Assume that there exists a vertex of $P$ whose H-piece is of type $2$ and $\mathcal{F}$ has no tangency point. The latter condition implies that if two edges of $S(P)$ are connected in a circuit then the integrations of $\beta$ along these edges are either both positive or both negative. Since there is an H-piece of type $2$ , $S(P)$ has at least two circuits. This contradicts the assumption that $P$ is a flow-spine. ∎

Proof of Theorem 1.2.

Assume that there exists an S-stable foliation $\mathcal{F}$ defined by a $1$ -form $\beta$ with $d\beta>0$ and without simple tangency points. If $P$ has no vertex then it does not admit a $1$ -form $\beta$ with $d\beta>0$ . Suppose $P$ has at least one vertex. By Lemma 4.3, the H-pieces of all the vertices are of type $1$ . Furthermore, all vertices must have the same sign, otherwise there exists an edge of $P$ which connects two vertices with opposite signs. If all vertices are of type $1_{+}$ then $\int_{e_{j}}\beta>0$ for all edges $e_{1},\ldots,e_{m}$ . Since $P$ has a preferred region, this is impossible by Lemma 4.1. If all vertices are of type $1_{-}$ then $\int_{e_{j}}\beta<0$ for all edges $e_{1},\ldots,e_{m}$ . Now we take the sum of the integrations of $\beta$ along the boundaries of all the regions of $P$ . In this calculation, $\int_{e_{j}}\beta$ appears twice and $\int_{-e_{j}}\beta$ once for each $j=1,\ldots,m$ . Since we have $\int_{e_{j}}\beta<0$ for all $j=1,\ldots,m$ , the sum of the integrations is negative. This contradicts the assumption that $d\beta>0$ on $P$ . ∎

5. DS-diagram and Proof of Corollary 1.3

To explain the proof of Corollary 1.3, we first shortly introduce the DS-diagram of a flow-spine, see [10, 9] for details (cf. [6]). Let $P$ be a flow-spine of a closed, oriented, smooth $3$ -manifold $M$ . The complement $M\setminus P$ is an open ball. The singular set $S(P)$ of $P$ induces a trivalent graph on the boundary of the closed ball $B^{3}$ obtained as the geometric completion of $M\setminus P$ , which is called the DS-diagram of $P$ . The flow of $P$ induces a flow on $B^{3}$ , and the set of points on the boundary $\partial B^{3}$ at which the flow is tangent to $\partial B^{3}$ constitutes a simple closed curve. This curve is called the E-cycle. The E-cycle separates $\partial B^{3}$ into two open disks $S^{+}$ and $S^{-}$ , where the flow is positively transverse to $S^{+}$ and negatively transverse to $S^{-}$ . Here the orientation of $\partial B^{3}$ is induced from that of $B^{3}$ , and those of $S^{+}$ and $S^{-}$ are induced by the inclusion $S^{+},S^{-}\subset\partial B$ . The E-cycle is oriented as the boundary of $S^{+}$ . Observing the geometric completion of $B^{3}$ in $M$ , we may see that each region of $P$ corresponds to a region on $S^{+}$ bounded by the DS-diagram and each triple line of $P$ corresponds to an edge or circle in $S^{+}$ . The same is true for $S^{-}$ . Each triple line of $P$ also corresponds to an edge or circle in the E-cycle. The orientation of $S^{+}$ (resp. $S^{-}$ ) is consistent with (resp. opposite to) the orientations of the regions of $P$ . We assign orientations to the edges and circles of the DS-diagram so that they coincide with the orientations of the triple lines of $P$ .

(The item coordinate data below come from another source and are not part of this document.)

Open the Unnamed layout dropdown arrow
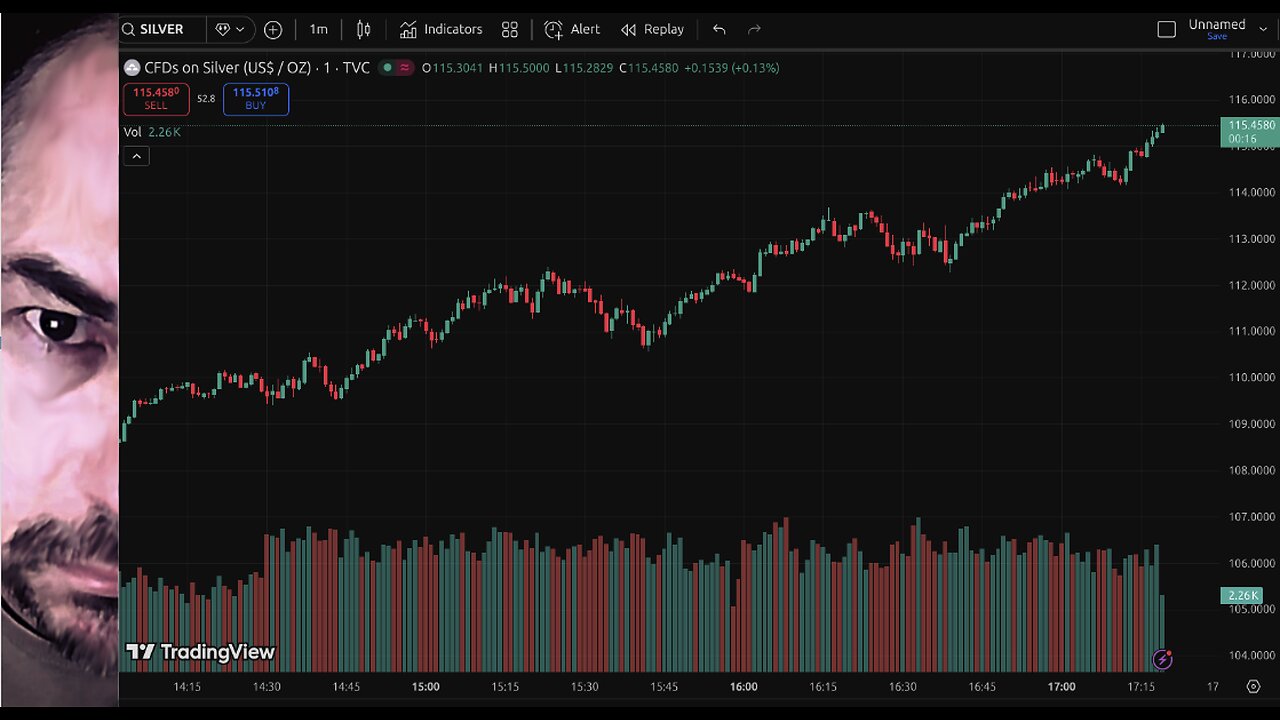 click(1263, 30)
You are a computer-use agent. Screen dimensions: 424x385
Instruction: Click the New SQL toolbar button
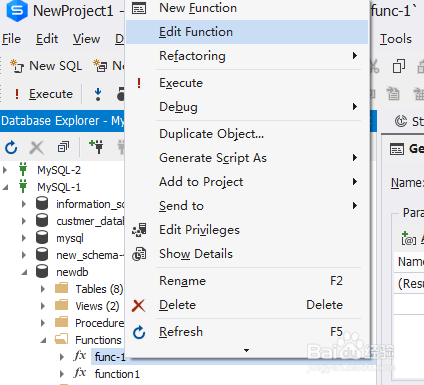46,66
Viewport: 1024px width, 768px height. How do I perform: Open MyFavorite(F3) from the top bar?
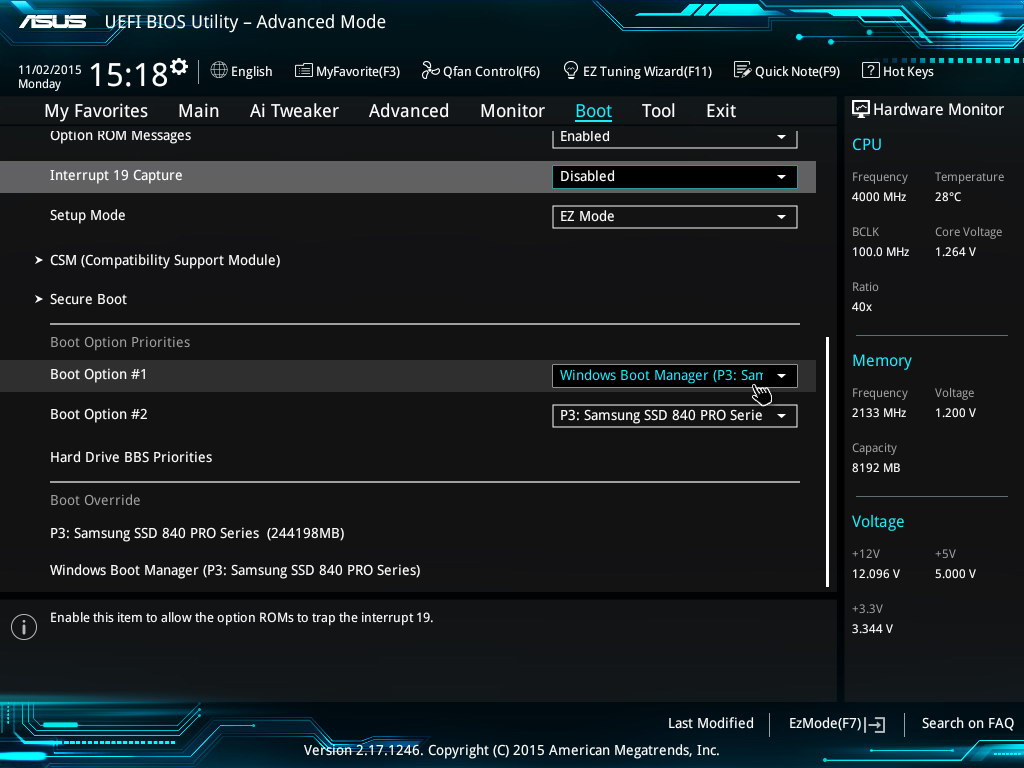pos(347,71)
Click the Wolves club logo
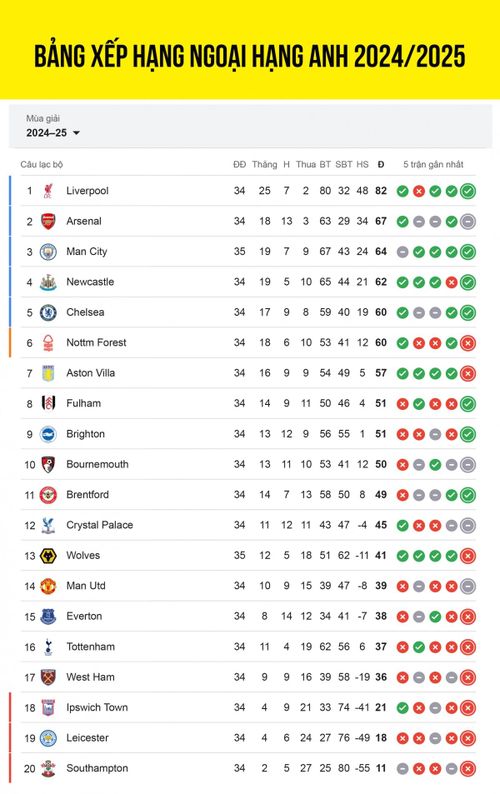This screenshot has height=794, width=500. pos(48,555)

We call a region on $S^{+}$ not adjacent to the E-cycle an internal region. If a DS-diagram has a circle component then the DS-diagram consists of three parallel circles one of which is the E-cycle, one is in $S^{+}$ and the last one is in $S^{-}$ . The $3$ -manifold of the flow-spine given by this DS-diagram is $S^{1}\times S^{2}$ . See [2, Remark 1.2] (cf. [9, Example 3]).

Lemma 5.1.

The DS-diagram of a flow-spine has an internal region on $S^{+}$ homeomorphic to a disk.

Proof.

Let $n_{v}$ be the number of vertices of $P$ . Observing the geometric completion of $M\setminus P$ , we can verify that the DS-diagram has $n_{v}$ vertices on $S^{+}$ and $2n_{v}$ vertices on the E-cycle. If the DS-diagram has a circle component then the assertion follows. We assume that it has no circle component. Let $G$ be the subgraph of the DS-diagram consisting of edges lying in $S^{+}$ and vertices adjacent to these edges. Note that the edges on the E-cycle are not contained in $G$ . We denote by $\bar{G}$ the union of $G$ and the regions on $S^{+}$ bounded by $G$ . Let $e(\bar{G})$ and $f(\bar{G})$ be the numbers of edges and regions of $\bar{G}$ , respectively. Since $G$ has $n_{v}$ univalent vertices and $n_{v}$ trivalent vertices, we have $n_{v}+3n_{v}=2e(\bar{G})$ . On the other hand, the Euler characteristic $\chi(\bar{G})$ of $\bar{G}$ is given as

\chi(\bar{G})=2n_{v}-e(\bar{G})+f(\bar{G}).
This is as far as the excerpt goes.